Es war wohl vor allem die bisherige politische Hilflosigkeit gegenüber dem Aufstieg der faschistischen AfD, die seit dem Sommer 2023 die Zahl der Befürworter*innen eines Parteienverbots steigen ließ. Damals hatte sich unter anderem der Rechtsanwalt Alexander Hoffmann in dieser Zeitschrift (s. drr Nr. 203) vehement für ein Verbot als eine Maßnahme neben anderen ausgesprochen. In den Wochen danach kam die Debatte, die bis dahin nur vor sich hindümpelte, in Fahrt – auch als eine Antwort auf die offensichtliche Verantwortungs- und Hilflosigkeit von Politik und Gesellschaft, die seit Jahren den fast kontinuierlichen Wahlerfolgen und immer mehr steigenden Umfragewerten nichts entgegensetzten. Ein medialer Höhepunkt der Debatte war, als das Magazin Der Spiegel im Oktober 2023 auf dem Cover fragte: »AfD verbieten?«

Diese Hilflosigkeit gepaart mit Ungläubigkeit über das Ausmaß der rechten Bedrohung verdeutlichte eine Äußerung des deutschen Bundeskanzlers Olaf Scholz in seiner Rede auf dem Bundesparteitag der SPD im Dezember in Berlin, wie die Frankfurter Allgemeine Zeitung berichtete: »Scholz empfiehlt als Mittel gegen den Rechtspopulismus Zuversicht und Optimismus.« Und weiter: »Doch eine Strategie, auf welcher Grundlage diese Zuversicht entstehen soll, stellt er nicht vor.« Halten wir Scholz, der 1983 als junger Politiker auf dem Bundeskongress der VVN den »gemeinsamen Kampf« von Sozialdemokrat*innen und VVN betonte, zugute, dass die Zeitung seine Äußerungen verkürzt hat, machen sie doch eines überdeutlich: Die Dimension der Bedrohung der Demokratie von rechts ist – oder war – nicht in der Wahrnehmung der politischen Eliten angekommen, von einer effektiven Strategie gegen Rechts ganz zu schweigen. Immer wieder heißt es, statt eines Verbots müsse man die Partei politisch »stellen« oder die Ursachen für den Aufstieg der Rechten bekämpfen. Beides ist nicht verkehrt. Aber wie viel Zeit bleibt uns noch dafür? Ursachenbekämpfung – zumal dann, wenn es um die tieferliegenden gesellschaftlichen Gründe geht – dürfte selbst im besten Fall Jahre und Jahrzehnte dauern. Und was mit der wohlfeilen Formulierung gemeint sein könnte, die AfD politisch »stellen« zu wollen, weiß auch keiner. Gemacht hat es jedenfalls bis dato niemand. Inzwischen beschleicht einen immer stärker das mulmige Gefühl, nun verstehen zu können, warum der historische Aufstieg der NSDAP einst möglich wurde und der Widerstand zu schwach war – oder teilweise nicht einmal probiert wurde.

◆ DIE AUFGABE ◆
Welche Frage stellte das Magazin Der Spiegel laut dem Artikel im Oktober 2023 auf seinem Cover?

◆ GEGEBENE INFORMATIONEN ◆
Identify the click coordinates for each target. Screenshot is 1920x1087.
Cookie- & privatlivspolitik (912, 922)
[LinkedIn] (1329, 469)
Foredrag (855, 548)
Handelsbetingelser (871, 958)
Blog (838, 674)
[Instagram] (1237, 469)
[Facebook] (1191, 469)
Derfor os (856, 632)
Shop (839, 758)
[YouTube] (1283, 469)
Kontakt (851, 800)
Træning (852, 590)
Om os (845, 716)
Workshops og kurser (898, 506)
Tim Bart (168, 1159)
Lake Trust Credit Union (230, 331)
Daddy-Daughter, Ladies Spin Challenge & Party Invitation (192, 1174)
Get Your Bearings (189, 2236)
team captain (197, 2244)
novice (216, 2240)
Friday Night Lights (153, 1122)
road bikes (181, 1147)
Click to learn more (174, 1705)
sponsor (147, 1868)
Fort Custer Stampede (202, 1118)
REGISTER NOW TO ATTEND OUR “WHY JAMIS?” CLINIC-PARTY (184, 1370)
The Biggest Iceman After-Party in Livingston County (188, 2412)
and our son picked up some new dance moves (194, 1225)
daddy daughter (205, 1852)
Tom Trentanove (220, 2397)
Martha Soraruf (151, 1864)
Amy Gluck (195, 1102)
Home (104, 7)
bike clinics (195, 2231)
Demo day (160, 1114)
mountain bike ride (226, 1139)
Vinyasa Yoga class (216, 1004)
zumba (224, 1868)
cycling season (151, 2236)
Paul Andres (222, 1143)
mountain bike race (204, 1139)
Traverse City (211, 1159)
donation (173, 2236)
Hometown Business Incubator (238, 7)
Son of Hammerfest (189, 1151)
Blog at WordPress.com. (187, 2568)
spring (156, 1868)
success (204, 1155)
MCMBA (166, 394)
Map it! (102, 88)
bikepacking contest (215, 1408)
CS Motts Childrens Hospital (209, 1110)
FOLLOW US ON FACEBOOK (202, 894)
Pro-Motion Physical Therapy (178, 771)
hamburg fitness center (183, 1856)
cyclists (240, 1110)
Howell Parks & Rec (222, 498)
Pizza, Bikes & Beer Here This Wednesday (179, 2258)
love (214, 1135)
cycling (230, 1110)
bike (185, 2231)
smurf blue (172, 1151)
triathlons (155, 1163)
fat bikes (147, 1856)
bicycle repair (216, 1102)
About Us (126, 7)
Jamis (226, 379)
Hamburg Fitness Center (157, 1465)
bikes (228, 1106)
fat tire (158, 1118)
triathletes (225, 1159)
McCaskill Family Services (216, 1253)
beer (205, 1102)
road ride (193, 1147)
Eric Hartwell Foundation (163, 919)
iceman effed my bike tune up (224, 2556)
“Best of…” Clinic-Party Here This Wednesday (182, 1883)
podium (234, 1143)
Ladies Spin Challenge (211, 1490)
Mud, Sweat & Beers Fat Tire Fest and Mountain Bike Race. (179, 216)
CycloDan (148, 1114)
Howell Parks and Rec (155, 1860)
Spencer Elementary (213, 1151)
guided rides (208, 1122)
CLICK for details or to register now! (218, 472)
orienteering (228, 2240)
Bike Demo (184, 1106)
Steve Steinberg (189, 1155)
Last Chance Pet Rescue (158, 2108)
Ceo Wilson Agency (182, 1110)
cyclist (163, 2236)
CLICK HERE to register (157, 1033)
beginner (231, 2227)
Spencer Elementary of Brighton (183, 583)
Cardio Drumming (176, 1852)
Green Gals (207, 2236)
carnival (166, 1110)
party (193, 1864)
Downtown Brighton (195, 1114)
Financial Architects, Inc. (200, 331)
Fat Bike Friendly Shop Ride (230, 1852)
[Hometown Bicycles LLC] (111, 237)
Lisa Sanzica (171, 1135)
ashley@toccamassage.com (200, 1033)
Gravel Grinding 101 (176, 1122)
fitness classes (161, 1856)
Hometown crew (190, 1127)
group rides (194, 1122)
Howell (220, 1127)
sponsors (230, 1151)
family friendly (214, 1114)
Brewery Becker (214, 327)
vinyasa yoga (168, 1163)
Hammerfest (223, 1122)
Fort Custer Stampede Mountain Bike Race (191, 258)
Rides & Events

◆ LÖSUNG DER AUFGABE ◆
»AfD verbieten?«